_DIRECTIVE_.
Which lines of the listing below contain the word "Open"? Pull out each of those lines, counting a match only when the capitalization is the same.

_RECORDED DATA_.
** start **
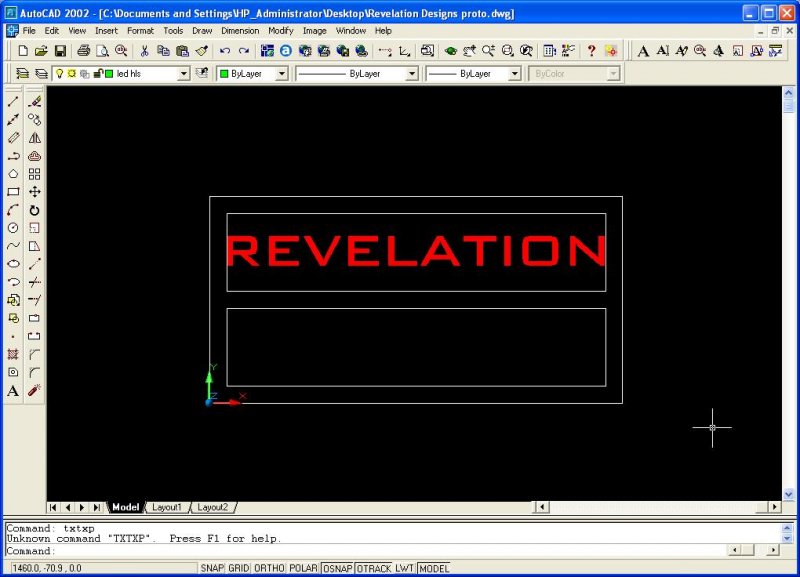Expand the ByLayer linetype dropdown
The image size is (800, 577).
411,74

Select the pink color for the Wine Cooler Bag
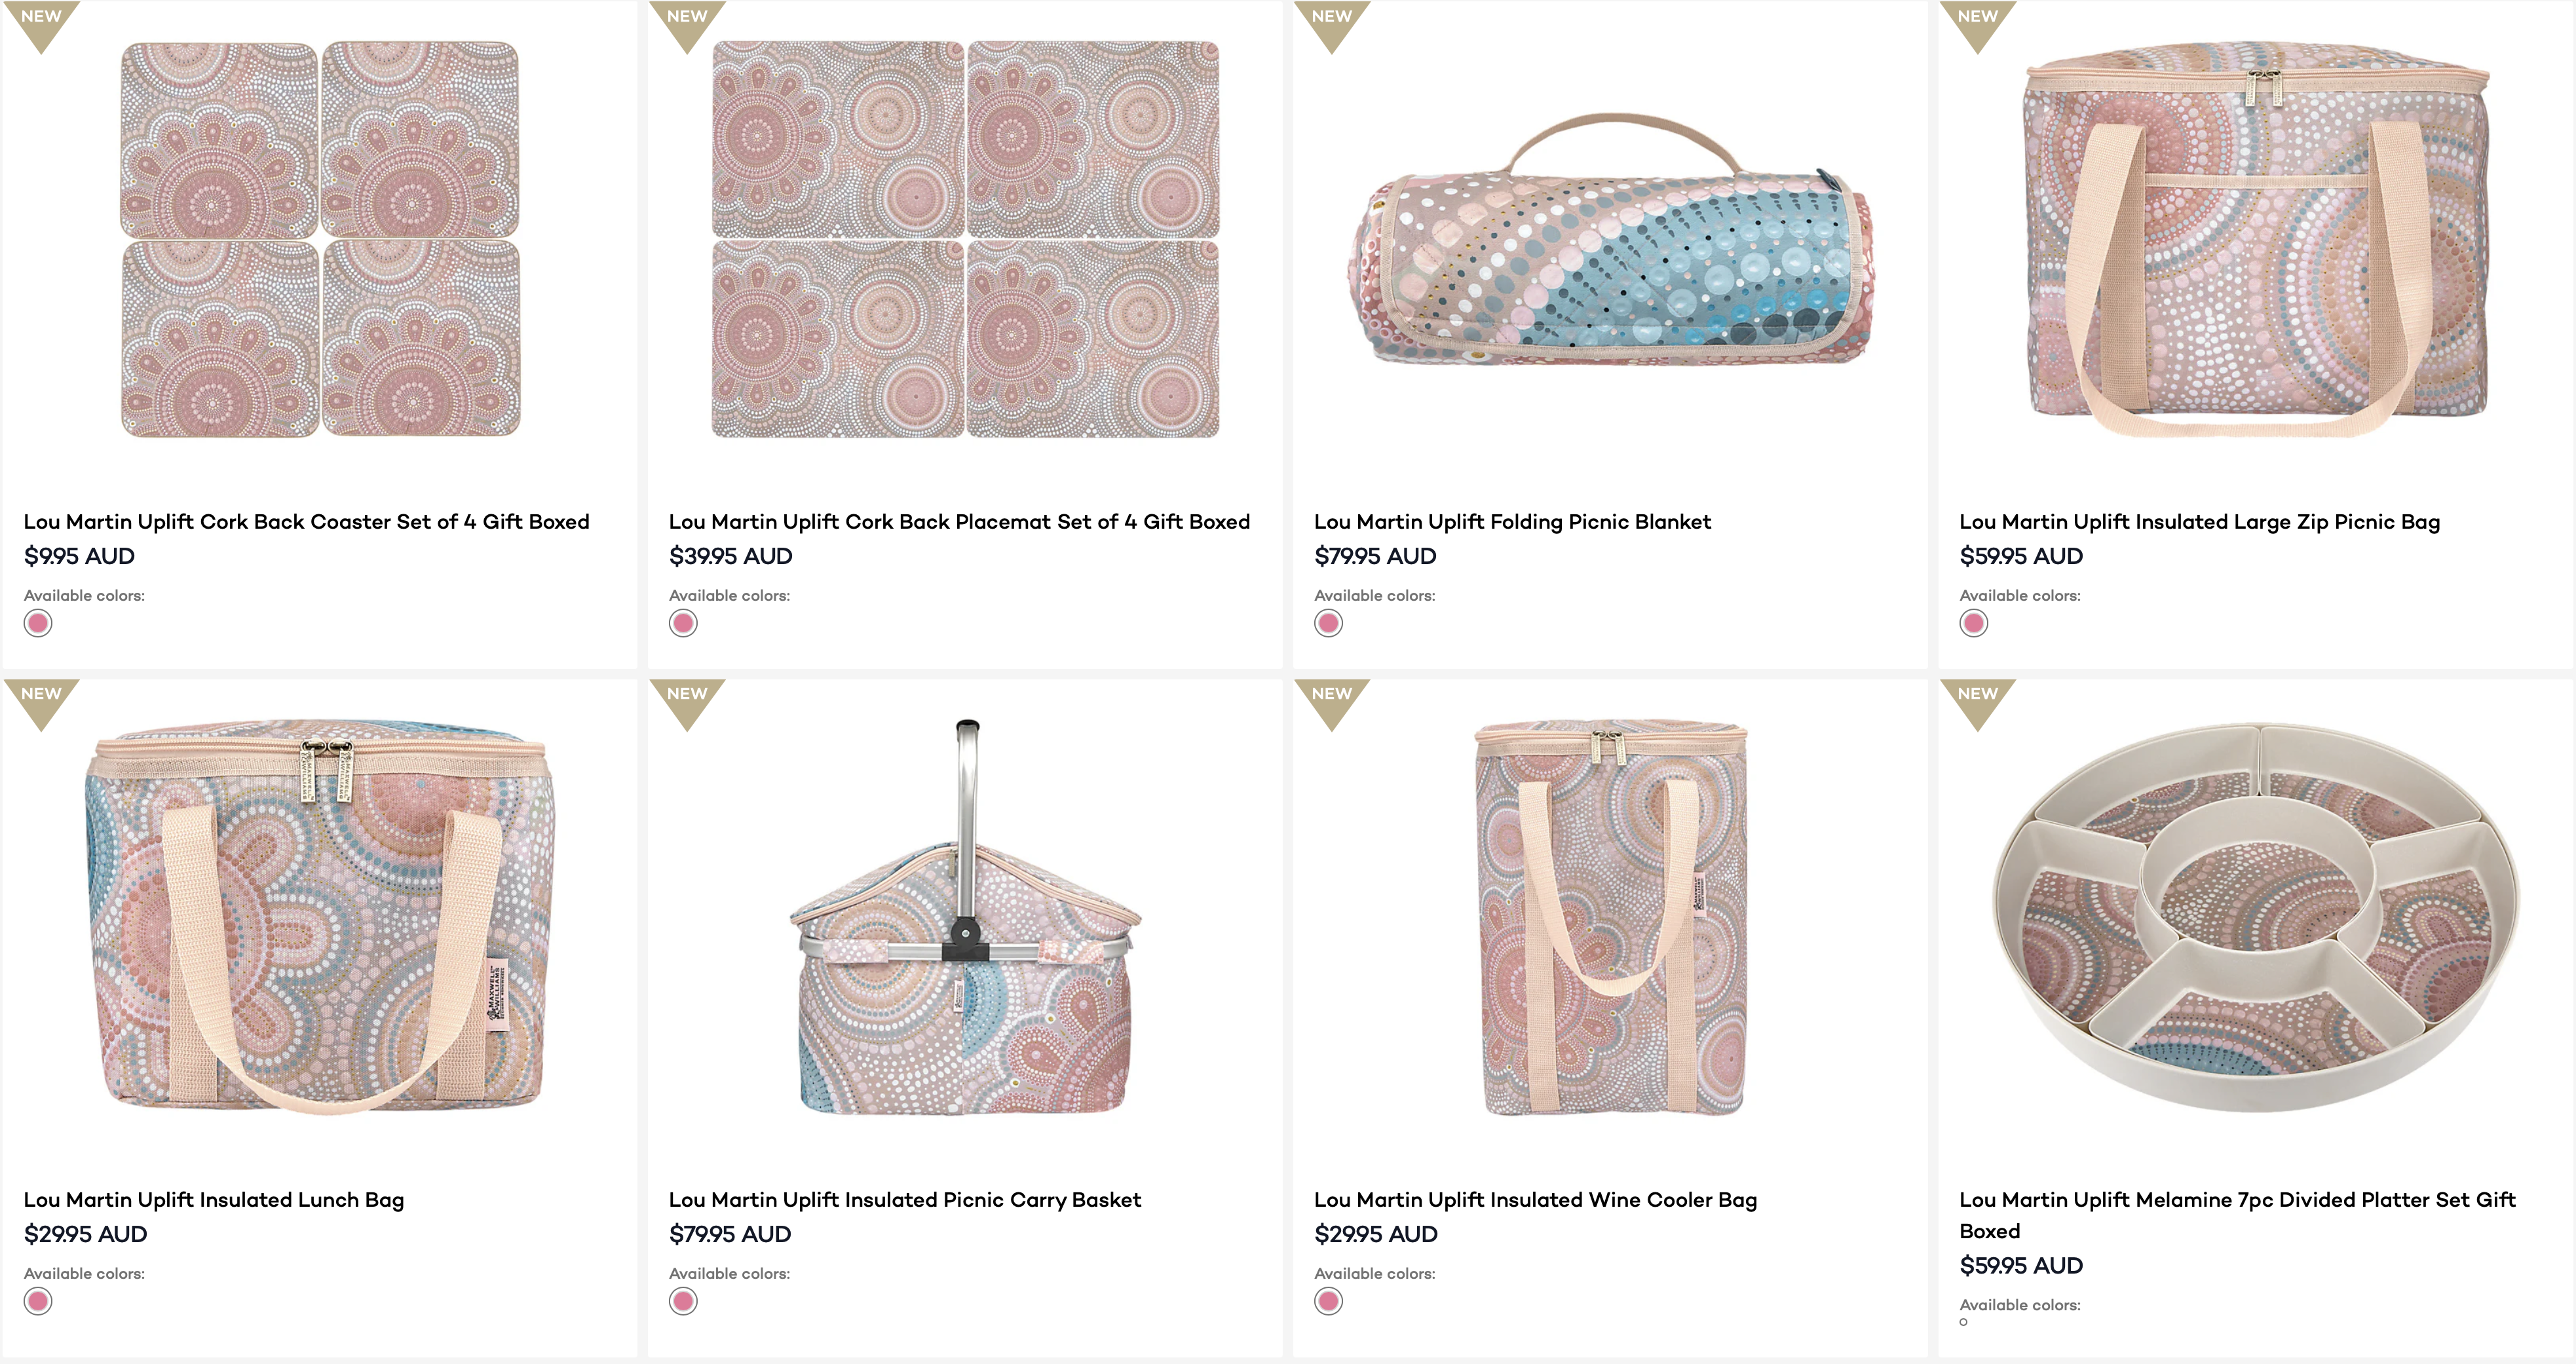tap(1328, 1301)
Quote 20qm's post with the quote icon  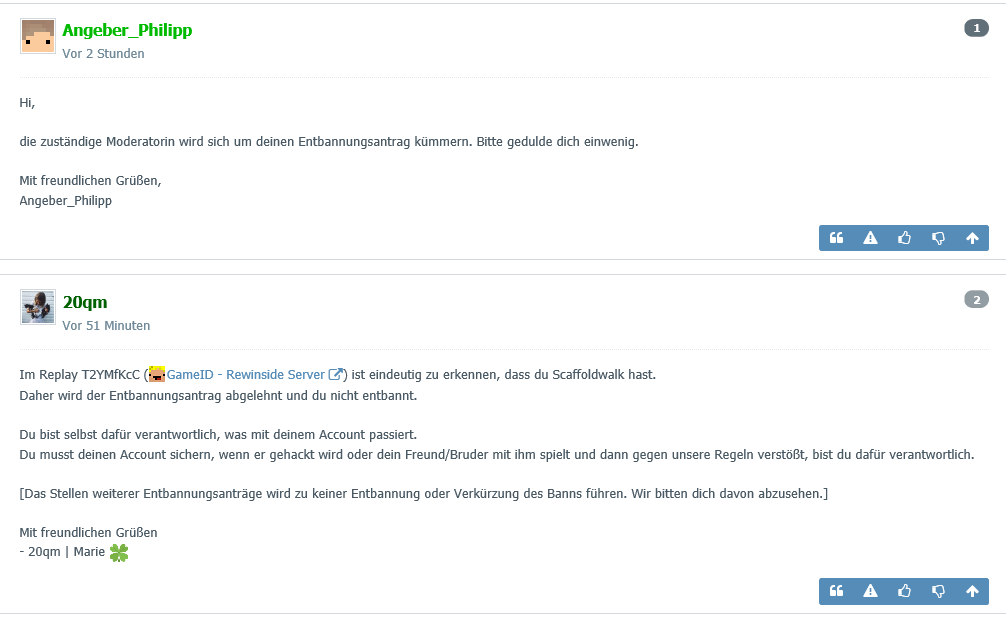click(x=836, y=591)
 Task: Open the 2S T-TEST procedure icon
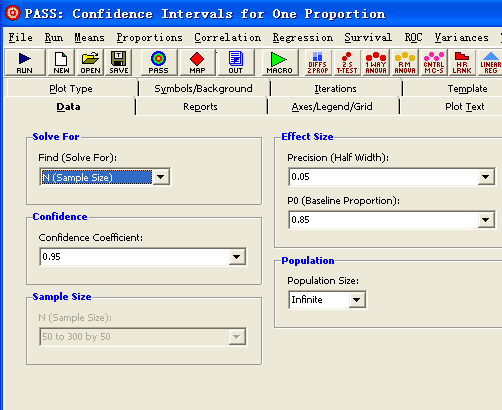(347, 62)
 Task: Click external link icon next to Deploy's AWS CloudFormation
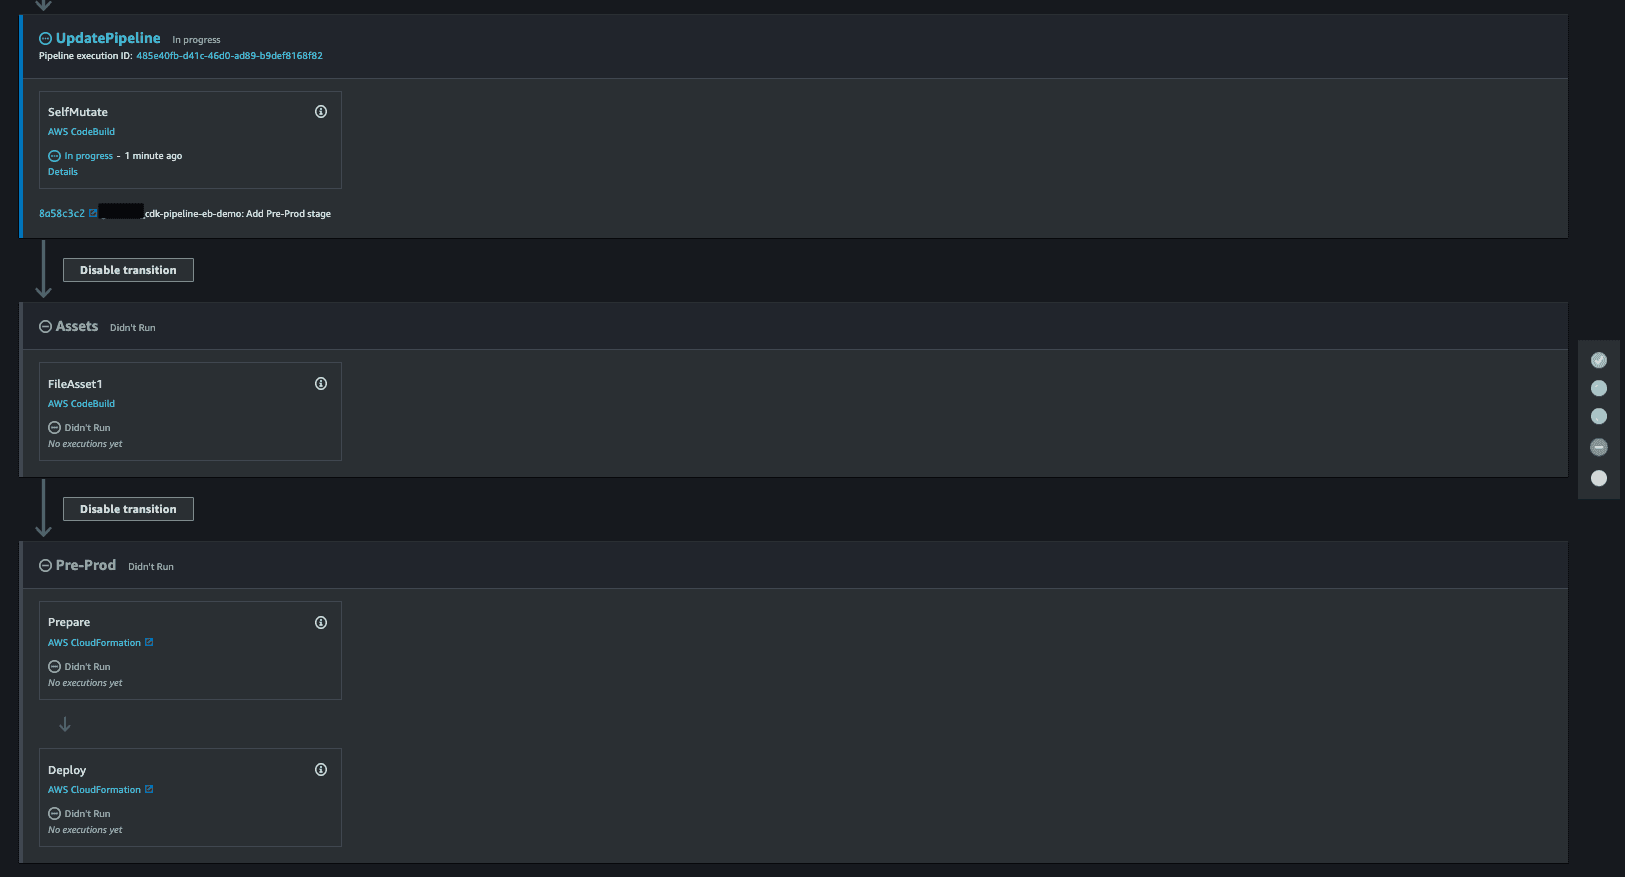point(149,789)
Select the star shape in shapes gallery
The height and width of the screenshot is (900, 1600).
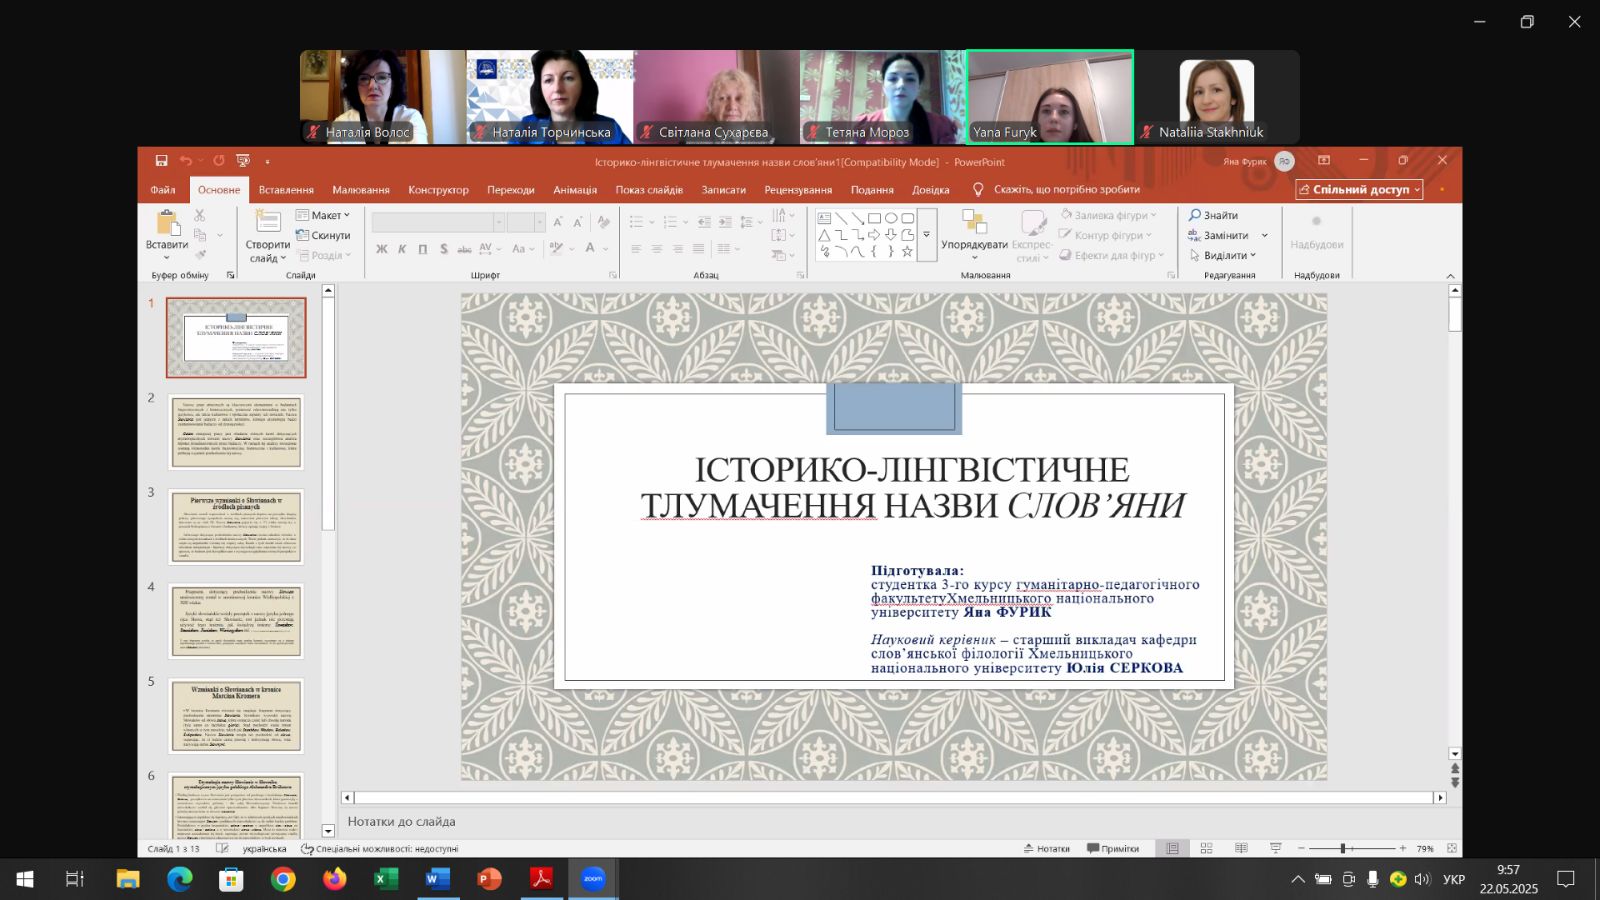pos(907,252)
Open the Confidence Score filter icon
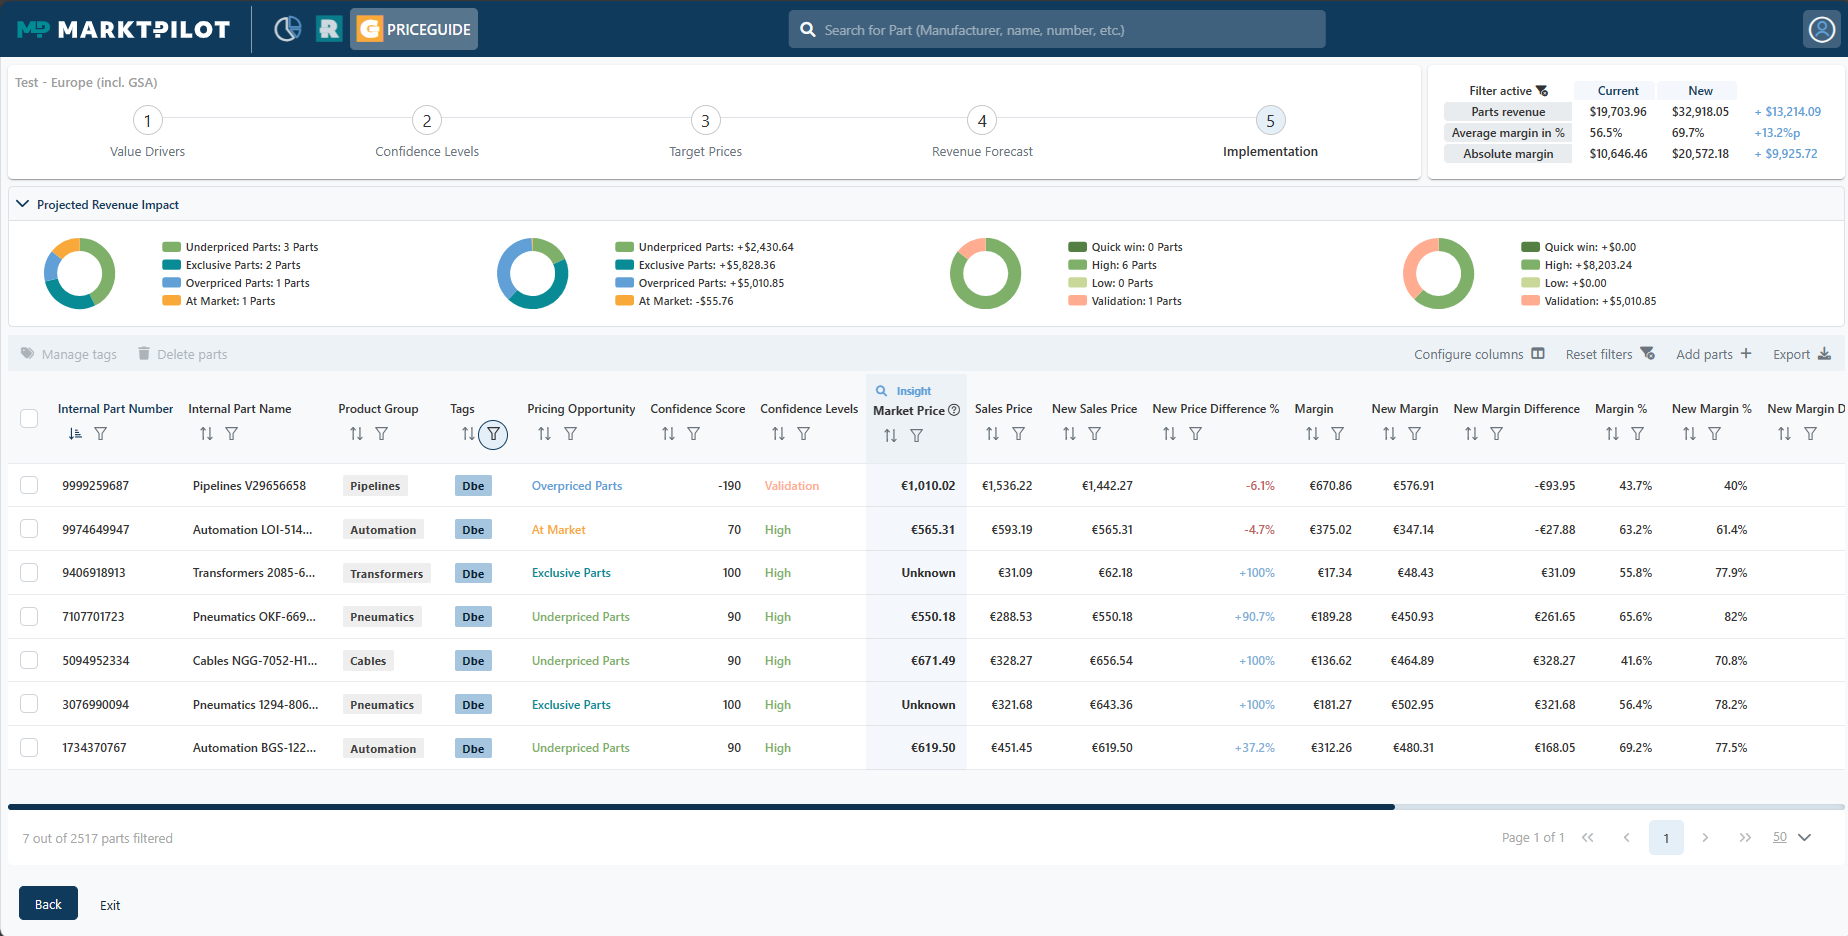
** end **
_FINISHED TASK_.
 Task: Open the 2S T-TEST procedure icon
Open the Confidence Score filter icon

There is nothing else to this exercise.